“¿Cuánto?” pregunté.
Escribió el número en un trozo de papel y lo deslizó por la bandeja metálica. Cinco mil dólares. Ese era solo el pago inicial, el anticipo para poder volver a caminar con normalidad.
Esa noche, me senté en el borde de mi litera, con la pierna envuelta en una gasa gruesa y la bota en el suelo como un caparazón abandonado. A mi alrededor, el barracón era ruidoso: risas, música, alguien gritando por encima de un videojuego. La vida seguía.
Me quedé mirando mi teléfono durante un largo rato antes de llamar a casa.

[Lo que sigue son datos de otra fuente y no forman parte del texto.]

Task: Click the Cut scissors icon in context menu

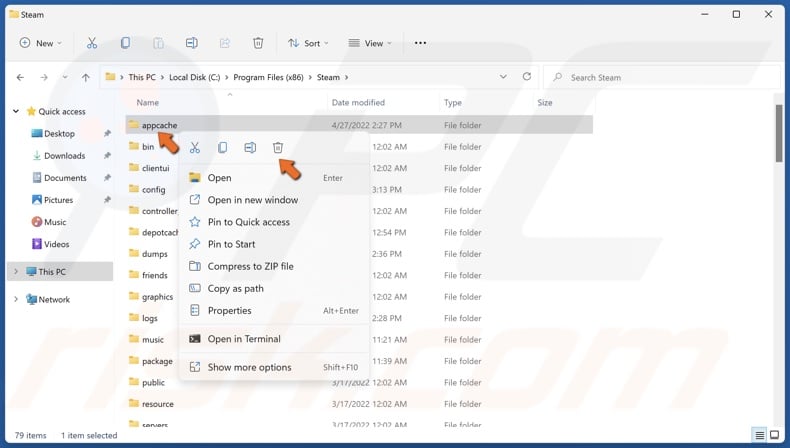Action: click(195, 148)
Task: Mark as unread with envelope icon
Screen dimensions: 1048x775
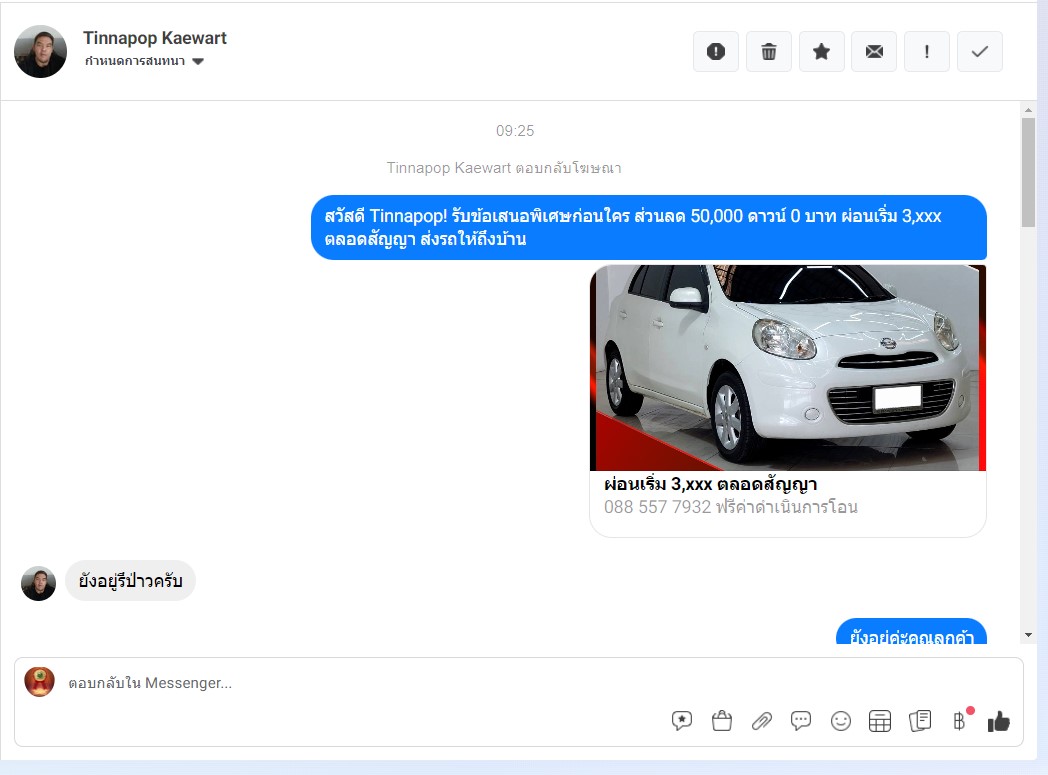Action: click(x=874, y=51)
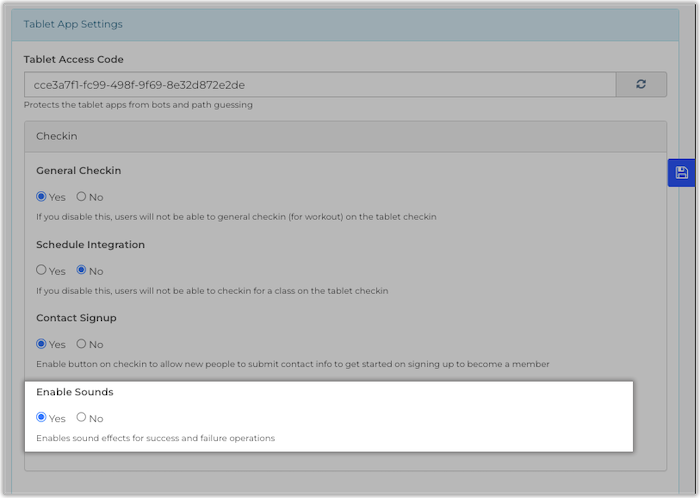Viewport: 700px width, 498px height.
Task: Enable Schedule Integration by choosing Yes
Action: 42,270
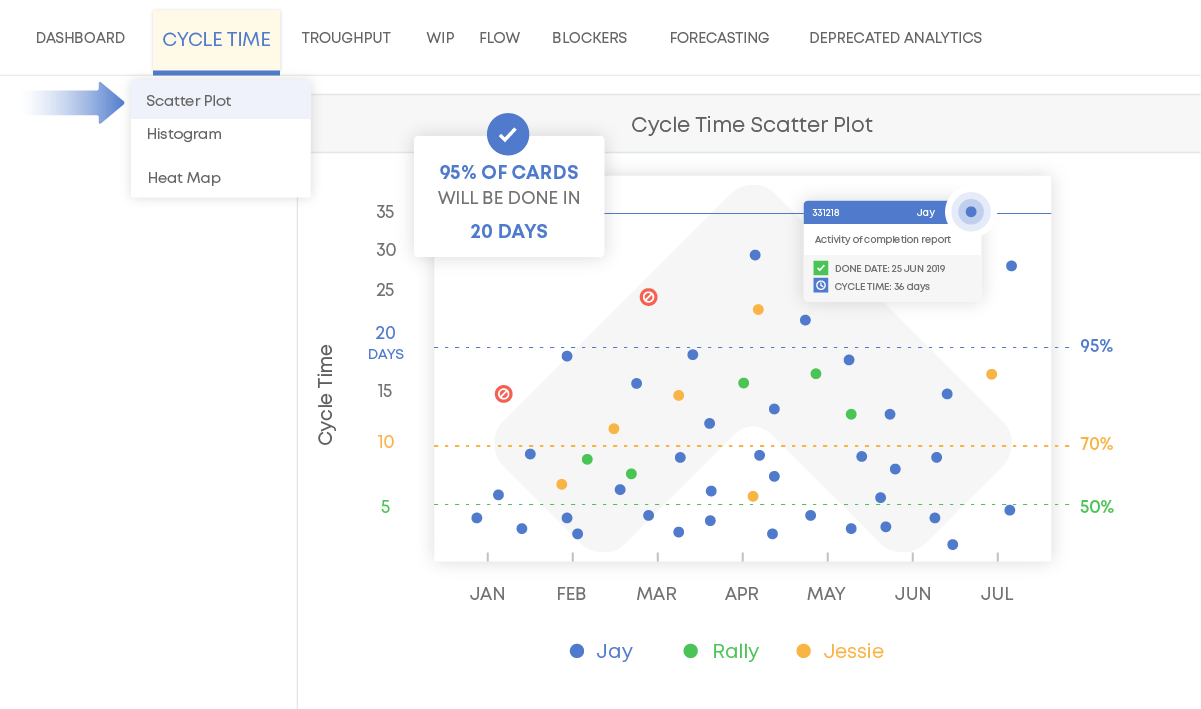Image resolution: width=1201 pixels, height=709 pixels.
Task: Switch to the Forecasting tab
Action: pyautogui.click(x=719, y=38)
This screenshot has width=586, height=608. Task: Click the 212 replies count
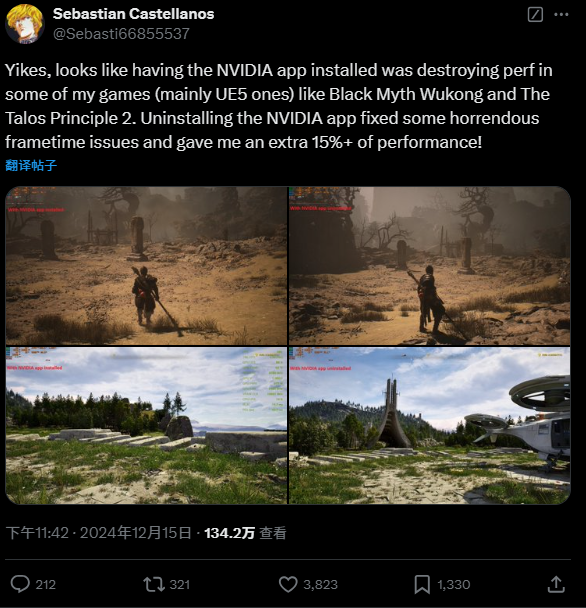[46, 584]
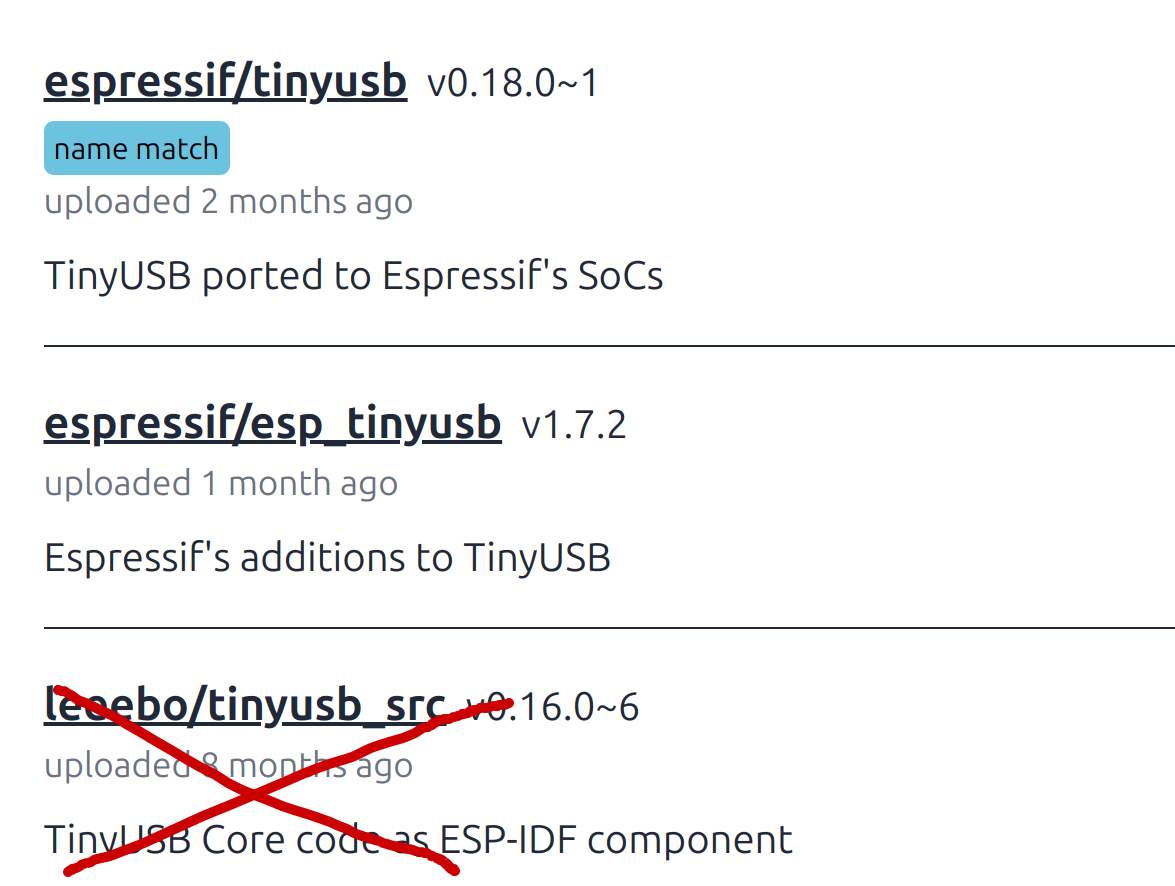
Task: Click the name match filter tag
Action: coord(136,147)
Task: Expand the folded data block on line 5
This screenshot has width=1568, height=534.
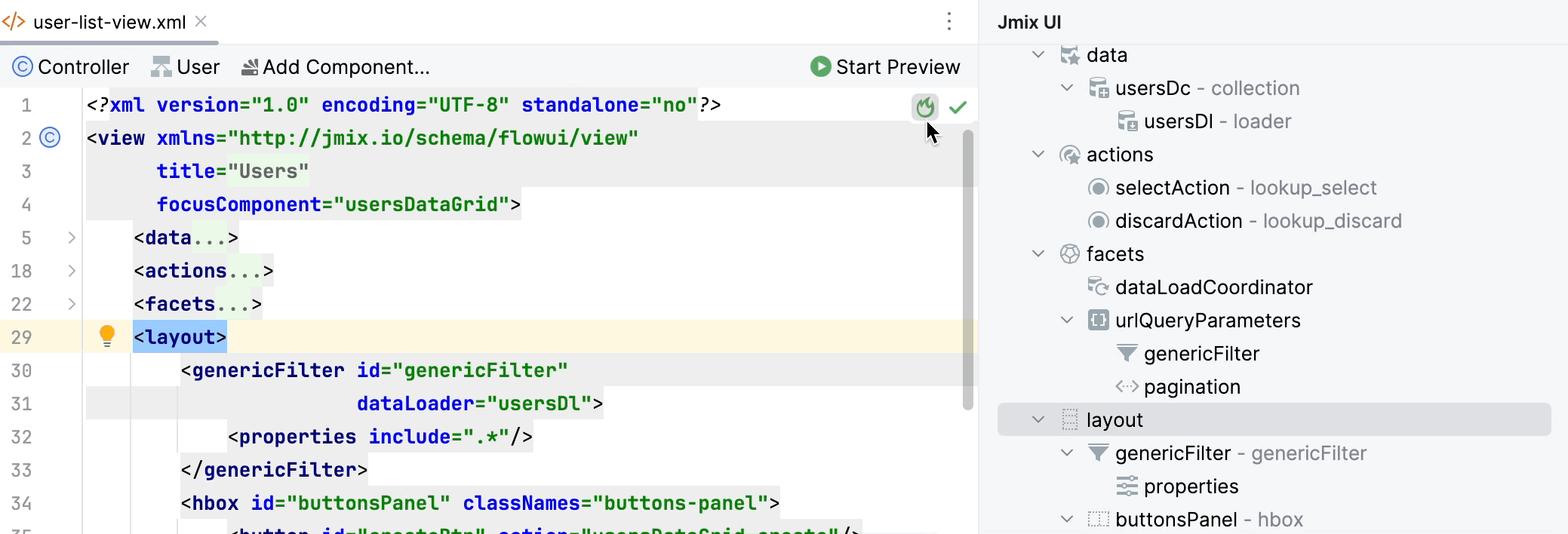Action: tap(72, 238)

Mi padre contestó al tercer timbre. «Hola, chaval», dijo, alegre, distraído. Se oía algo metálico de fondo. Herramientas, quizá. O la televisión.
—Papá —dije. Mi voz sonaba más firme de lo que me sentía—. Me lastimé. Es grave.
Me escuchó mientras le explicaba. Lo mantuve en un plano clínico: lesión, cirugía, plazos, costo. Le dije que lo devolvería. Le dije que solo necesitaba ayuda ahora.
Se hizo el silencio. Luego un sonido familiar: la exhalación que siempre hacía antes de decir que no.
«Acabamos de comprar el barco», dijo. «Ya lo sabes. Es un momento terrible».
Cerré los ojos. «Es mi pierna», dije. «Si no hago esto, puede que no vuelva a caminar bien».
—Bueno —respondió—, eres joven. Ya te adaptarás.
Mi madre contestó la extensión. Siempre lo hacía cuando la situación se ponía incómoda. «Cariño», dijo en voz baja. «Quizás esto te sirva de lección. Tú elegiste esta carrera. Elegiste los riesgos. Una cojera te enseñará responsabilidad». Añadió como si hablara de una multa de aparcamiento.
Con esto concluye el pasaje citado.